> **TASK DIRECTIONS**
From the first line through the line containing "Task: Click the Apply to CDSP button", transcribe the records exactly and include no other lines.

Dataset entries
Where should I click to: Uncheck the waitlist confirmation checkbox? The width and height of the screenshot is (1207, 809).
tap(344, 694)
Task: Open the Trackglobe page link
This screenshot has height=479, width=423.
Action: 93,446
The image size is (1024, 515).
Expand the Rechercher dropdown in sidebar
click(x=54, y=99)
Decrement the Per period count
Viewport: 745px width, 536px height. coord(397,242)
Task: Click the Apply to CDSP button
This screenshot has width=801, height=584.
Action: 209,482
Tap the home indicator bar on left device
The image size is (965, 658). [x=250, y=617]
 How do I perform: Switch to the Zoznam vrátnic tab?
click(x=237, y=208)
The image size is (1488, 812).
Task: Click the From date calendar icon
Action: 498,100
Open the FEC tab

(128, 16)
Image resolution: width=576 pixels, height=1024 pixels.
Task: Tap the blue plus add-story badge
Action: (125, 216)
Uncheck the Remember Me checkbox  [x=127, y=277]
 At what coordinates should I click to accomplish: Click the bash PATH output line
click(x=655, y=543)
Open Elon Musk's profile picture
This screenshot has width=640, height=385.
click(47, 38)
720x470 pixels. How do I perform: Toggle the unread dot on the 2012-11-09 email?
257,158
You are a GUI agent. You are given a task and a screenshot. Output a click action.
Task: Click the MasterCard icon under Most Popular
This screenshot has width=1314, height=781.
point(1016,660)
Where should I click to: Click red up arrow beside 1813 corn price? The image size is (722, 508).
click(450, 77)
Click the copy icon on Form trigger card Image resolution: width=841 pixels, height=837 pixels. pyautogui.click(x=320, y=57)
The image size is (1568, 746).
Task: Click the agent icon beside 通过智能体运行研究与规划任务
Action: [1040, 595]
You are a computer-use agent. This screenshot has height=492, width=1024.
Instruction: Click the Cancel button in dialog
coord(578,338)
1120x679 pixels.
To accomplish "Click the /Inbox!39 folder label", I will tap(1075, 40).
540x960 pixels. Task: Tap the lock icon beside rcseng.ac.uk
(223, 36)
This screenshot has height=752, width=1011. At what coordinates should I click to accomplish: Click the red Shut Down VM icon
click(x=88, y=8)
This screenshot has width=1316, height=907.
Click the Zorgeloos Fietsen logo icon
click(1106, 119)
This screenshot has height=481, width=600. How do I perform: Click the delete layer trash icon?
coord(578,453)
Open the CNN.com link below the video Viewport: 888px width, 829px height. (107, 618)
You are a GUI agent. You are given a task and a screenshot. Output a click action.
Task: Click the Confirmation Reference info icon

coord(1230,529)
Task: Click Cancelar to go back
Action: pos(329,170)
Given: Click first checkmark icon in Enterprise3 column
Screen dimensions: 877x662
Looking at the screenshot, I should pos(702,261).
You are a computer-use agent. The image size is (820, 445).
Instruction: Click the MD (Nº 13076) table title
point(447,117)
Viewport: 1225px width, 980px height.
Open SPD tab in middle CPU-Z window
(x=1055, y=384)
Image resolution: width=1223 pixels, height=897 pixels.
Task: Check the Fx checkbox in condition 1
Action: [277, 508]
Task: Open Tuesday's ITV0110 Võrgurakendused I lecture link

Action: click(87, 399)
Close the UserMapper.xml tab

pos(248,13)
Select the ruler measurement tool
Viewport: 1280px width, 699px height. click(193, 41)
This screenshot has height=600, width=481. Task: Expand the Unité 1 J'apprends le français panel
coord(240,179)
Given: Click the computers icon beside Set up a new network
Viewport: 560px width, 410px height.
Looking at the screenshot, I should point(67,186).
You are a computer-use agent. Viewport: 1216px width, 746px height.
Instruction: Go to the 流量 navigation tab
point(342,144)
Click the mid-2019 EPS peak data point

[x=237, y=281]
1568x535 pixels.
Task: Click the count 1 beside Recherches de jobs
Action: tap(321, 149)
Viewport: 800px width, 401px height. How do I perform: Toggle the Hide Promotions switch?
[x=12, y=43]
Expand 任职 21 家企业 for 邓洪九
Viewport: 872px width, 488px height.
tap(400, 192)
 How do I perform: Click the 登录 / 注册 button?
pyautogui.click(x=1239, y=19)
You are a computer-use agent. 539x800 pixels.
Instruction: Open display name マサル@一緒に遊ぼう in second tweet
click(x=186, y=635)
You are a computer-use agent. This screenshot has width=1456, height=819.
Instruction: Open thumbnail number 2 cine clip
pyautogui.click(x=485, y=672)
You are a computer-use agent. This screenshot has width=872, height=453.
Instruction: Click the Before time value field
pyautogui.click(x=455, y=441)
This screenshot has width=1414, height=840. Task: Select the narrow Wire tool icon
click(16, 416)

> **RESULT BELOW**
Where should I click to: Uncheck the waitlist confirmation checkbox? The width and height of the screenshot is (1207, 809).
tap(344, 694)
Task: Open the Trackglobe page link
This screenshot has height=479, width=423.
Action: 93,446
The image size is (1024, 515).
Expand the Rechercher dropdown in sidebar
click(x=54, y=99)
Decrement the Per period count
Viewport: 745px width, 536px height. coord(397,242)
Task: Click the Apply to CDSP button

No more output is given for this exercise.